### Information provided ###

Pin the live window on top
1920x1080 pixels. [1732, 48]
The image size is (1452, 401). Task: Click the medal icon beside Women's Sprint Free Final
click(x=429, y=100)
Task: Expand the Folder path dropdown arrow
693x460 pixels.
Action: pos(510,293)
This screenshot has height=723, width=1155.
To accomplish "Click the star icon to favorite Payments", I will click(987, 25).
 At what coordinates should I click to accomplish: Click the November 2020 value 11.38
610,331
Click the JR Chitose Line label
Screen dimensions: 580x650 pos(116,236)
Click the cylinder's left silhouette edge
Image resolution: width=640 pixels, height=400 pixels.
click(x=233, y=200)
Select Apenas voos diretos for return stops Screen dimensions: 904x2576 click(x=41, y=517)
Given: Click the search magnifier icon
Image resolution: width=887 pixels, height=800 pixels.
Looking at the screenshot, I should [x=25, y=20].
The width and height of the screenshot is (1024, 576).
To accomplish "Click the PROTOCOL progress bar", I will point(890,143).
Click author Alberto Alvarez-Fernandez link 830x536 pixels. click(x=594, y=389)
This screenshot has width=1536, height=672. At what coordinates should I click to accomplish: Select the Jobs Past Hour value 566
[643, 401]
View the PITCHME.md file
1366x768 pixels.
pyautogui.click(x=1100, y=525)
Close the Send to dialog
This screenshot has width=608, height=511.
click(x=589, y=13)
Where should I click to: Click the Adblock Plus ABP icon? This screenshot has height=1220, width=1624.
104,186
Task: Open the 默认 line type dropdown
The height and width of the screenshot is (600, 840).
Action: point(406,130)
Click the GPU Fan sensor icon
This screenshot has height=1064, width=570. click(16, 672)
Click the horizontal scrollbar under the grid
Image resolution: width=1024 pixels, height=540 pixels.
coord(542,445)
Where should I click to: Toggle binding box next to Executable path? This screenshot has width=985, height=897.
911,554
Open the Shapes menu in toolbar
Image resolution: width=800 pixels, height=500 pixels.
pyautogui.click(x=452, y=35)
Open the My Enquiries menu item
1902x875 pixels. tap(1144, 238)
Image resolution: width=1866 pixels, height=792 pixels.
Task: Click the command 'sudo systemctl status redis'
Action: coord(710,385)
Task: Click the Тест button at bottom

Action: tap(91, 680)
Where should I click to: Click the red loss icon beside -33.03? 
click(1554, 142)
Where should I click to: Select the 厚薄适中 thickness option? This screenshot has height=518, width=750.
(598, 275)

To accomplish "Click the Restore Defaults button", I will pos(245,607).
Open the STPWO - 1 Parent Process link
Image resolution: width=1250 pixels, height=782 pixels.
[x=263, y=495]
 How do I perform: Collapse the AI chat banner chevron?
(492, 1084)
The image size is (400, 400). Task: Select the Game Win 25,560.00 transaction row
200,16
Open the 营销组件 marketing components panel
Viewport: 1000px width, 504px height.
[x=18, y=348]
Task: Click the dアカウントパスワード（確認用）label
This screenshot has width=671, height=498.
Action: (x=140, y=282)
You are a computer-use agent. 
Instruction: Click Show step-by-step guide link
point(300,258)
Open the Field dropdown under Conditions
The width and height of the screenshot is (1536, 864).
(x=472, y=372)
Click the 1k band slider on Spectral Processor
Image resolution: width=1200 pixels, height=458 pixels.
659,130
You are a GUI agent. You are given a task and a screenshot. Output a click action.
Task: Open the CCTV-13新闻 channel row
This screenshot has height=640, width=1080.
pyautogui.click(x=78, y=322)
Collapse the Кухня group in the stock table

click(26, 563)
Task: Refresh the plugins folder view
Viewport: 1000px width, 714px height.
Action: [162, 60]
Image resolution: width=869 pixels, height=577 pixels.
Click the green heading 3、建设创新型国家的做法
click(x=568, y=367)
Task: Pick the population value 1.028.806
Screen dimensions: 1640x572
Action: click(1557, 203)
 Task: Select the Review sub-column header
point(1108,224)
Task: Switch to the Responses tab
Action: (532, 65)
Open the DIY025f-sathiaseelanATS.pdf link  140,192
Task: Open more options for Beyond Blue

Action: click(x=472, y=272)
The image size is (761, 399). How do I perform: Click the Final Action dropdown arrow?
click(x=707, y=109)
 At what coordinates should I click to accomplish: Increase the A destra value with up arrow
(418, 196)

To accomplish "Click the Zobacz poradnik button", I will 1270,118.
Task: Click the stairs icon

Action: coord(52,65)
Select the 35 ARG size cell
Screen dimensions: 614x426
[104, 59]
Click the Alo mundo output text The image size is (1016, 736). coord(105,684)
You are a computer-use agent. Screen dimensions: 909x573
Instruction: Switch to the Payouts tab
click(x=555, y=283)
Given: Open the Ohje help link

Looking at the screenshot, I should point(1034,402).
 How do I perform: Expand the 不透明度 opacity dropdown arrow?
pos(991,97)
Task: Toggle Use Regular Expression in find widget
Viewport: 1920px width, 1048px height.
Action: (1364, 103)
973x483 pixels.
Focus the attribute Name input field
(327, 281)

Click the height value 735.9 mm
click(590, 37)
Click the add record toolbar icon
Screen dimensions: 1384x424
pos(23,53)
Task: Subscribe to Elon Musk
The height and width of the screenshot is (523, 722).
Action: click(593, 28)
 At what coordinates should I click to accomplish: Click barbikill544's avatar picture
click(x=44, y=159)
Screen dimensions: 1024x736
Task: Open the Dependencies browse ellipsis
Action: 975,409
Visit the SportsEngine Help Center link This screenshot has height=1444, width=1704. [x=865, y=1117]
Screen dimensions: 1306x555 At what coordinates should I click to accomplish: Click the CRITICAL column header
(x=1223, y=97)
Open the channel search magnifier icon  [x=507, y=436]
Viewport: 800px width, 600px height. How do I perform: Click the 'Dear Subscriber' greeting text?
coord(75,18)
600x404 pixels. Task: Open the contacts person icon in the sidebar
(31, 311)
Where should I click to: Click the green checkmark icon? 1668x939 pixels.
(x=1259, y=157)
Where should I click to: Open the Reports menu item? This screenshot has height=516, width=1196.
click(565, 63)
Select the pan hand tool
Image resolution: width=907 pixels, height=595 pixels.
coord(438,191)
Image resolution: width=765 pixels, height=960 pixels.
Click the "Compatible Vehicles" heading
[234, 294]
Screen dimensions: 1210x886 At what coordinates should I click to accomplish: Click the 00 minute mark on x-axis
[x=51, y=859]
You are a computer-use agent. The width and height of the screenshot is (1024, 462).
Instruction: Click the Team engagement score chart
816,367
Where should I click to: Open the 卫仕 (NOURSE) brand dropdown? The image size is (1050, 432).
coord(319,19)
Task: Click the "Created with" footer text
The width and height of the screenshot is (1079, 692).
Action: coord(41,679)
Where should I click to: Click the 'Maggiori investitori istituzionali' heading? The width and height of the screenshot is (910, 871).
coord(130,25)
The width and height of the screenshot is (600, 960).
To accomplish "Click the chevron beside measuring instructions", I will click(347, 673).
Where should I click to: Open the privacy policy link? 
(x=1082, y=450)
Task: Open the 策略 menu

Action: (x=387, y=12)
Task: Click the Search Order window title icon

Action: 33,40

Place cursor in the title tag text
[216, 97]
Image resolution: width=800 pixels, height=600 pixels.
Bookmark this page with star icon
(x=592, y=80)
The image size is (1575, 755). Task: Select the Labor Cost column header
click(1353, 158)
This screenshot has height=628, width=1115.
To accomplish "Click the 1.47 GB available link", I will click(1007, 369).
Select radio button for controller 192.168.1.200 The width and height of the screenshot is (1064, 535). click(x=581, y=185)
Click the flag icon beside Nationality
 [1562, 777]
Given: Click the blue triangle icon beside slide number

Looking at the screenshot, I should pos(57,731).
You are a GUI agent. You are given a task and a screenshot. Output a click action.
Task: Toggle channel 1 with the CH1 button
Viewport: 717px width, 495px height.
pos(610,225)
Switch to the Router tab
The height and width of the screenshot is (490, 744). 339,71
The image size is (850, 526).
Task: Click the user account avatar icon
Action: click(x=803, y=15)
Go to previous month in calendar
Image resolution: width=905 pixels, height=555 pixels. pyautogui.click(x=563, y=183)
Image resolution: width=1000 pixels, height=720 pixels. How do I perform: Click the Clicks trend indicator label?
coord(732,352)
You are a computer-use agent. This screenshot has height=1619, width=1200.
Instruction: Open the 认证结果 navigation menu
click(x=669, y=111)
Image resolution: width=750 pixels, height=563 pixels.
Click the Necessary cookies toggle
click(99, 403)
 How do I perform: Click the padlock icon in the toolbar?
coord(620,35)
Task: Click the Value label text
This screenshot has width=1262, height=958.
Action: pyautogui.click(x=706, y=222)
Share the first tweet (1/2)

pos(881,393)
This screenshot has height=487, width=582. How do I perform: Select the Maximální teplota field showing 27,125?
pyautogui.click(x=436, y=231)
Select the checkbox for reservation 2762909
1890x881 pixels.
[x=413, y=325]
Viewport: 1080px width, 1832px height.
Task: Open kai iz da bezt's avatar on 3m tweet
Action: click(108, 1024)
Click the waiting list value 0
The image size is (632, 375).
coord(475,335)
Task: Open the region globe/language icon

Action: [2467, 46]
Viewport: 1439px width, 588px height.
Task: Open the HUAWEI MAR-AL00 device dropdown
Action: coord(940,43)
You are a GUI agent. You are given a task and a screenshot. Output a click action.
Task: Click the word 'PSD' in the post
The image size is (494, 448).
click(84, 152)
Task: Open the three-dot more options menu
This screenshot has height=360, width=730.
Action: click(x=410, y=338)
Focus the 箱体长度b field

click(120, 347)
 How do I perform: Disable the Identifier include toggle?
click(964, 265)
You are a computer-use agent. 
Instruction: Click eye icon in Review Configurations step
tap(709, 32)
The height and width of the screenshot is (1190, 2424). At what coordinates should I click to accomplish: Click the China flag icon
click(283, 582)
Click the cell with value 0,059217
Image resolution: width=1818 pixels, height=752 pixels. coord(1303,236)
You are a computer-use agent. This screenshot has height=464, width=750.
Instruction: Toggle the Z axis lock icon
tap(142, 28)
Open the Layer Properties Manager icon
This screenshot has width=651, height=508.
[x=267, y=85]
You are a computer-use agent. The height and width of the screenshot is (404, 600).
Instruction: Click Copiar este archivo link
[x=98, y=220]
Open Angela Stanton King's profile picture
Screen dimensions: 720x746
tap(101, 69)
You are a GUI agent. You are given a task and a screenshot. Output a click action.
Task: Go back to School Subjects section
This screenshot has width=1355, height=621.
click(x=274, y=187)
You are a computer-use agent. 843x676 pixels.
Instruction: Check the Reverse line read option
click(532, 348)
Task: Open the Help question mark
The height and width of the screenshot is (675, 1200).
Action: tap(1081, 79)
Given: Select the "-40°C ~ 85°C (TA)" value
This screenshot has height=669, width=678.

###

◆ **Exercise instructions**
Working through the data above, find every line holding "magnifier" and copy it.

◆ **Result**
Given: Click the search magnifier icon
Open the channel search magnifier icon  [x=507, y=436]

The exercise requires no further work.